Thompson Nickel Belt Project

Location

The Project contains a series of high-grade nickel drill intersections from historical work that warrant follow-up with modern geophysics and drilling. There are also numerous untested targets. The area is approximately 25 kilometres from the city of Thompson, Manitoba, where there are existing Tier-1 mines and nickel processing facilities owned and operated by Vale.

The Thompson Nickel Belt is the fifth largest sulphide nickel belt in the world based on contained nickel endowment. The North Thompson Project covers much of the north and north-western extension of this belt.

The “Strong” Licence (MEL1067A), the “Hunter” Licence (MEL1118A), and “Hunter Claims” have a total combined area of 18,685 hectares. These licences and claims have seen virtually no exploration drilling since 2005. In 2007 VTEM airborne geophysical survey on the Hunter Claims provided a number of priority drill targets. These have never been drill tested. It is anticipated the first programs under this option agreement will focus on these high priority targets.

Ownership

On May 5, 2020, Fjordland announced that it has entered into a definitive option agreement with CanAlaska Uranium Ltd. to earn up to an 80% interest in CanAlaska’s 100%-owned North Thompson Nickel Project in Manitoba, Canada.

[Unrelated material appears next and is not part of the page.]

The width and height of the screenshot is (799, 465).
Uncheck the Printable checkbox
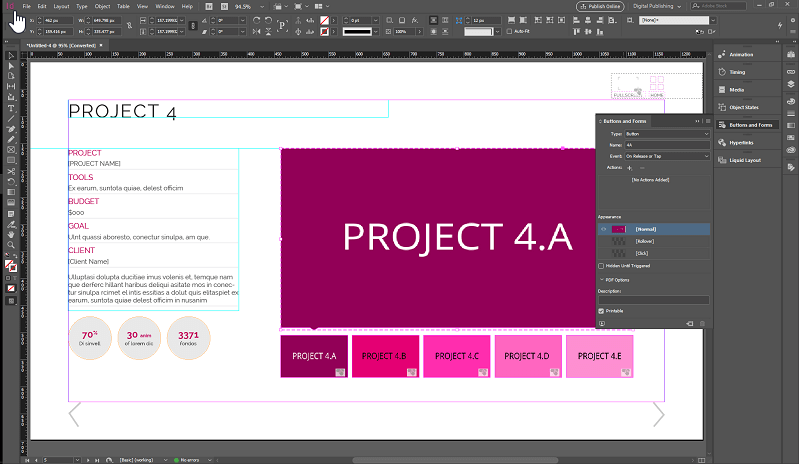click(x=601, y=310)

As summarized below the agreement grants to Fjordland the option, over a 6-year period, to incur on a graduated basis, exploration expenditures of $9 million, make cash property payments aggregating $150,000 and issue periodically up to 8.5 million common shares.

OPTION STAGE FEX
INTEREST
EARNED (%)
CASH
PAYMENT
($)
FEX SHARES
ISSUED
EXPLORATION
EXPENDITURE
($)
TIMELINE
(MONTHS)
On signing 25,000 1,000,000 Paid
Stage 1 49 1,500,000 24
Stage 2 21 50,000 1,500,000 2,500,000 24
Stage 3 10 75,000 6,000,000 5,000,000 24
Totals 80 150,000 8,500,000 9,000,000 72
Feasibility Bonus 10,000,000

The underlying Joint Venture Agreement which forms part of the Option Agreement defines Feasibility Study, Net Smelter Return Royalty and Advance Royalty Payment. Upon completion of each stage of exploration Fjordland may elect to proceed to the next stage or in the alternative continue by means of a Joint Venture. In the event that Fjordland has earned a minimum 70% project interest and a Feasibility Study yields a NPV8 exceeding $100 million Fjordland will then issue to CanAlaska, as a bonus, an additional 10 million common shares. Pursuant to the Joint Venture, the parties may contribute to ongoing exploration expenditures on a pro -rata basis or elect to dilute to a 10% interest in which event their interest will convert to a 2% NSR. In the event that CanAlaska is the party granted the 2% NSR they will be entitled to an Advance Royalty Payment upon commercial production. This payment will be equal to 2% of the capital cost and will be capped at $10 million.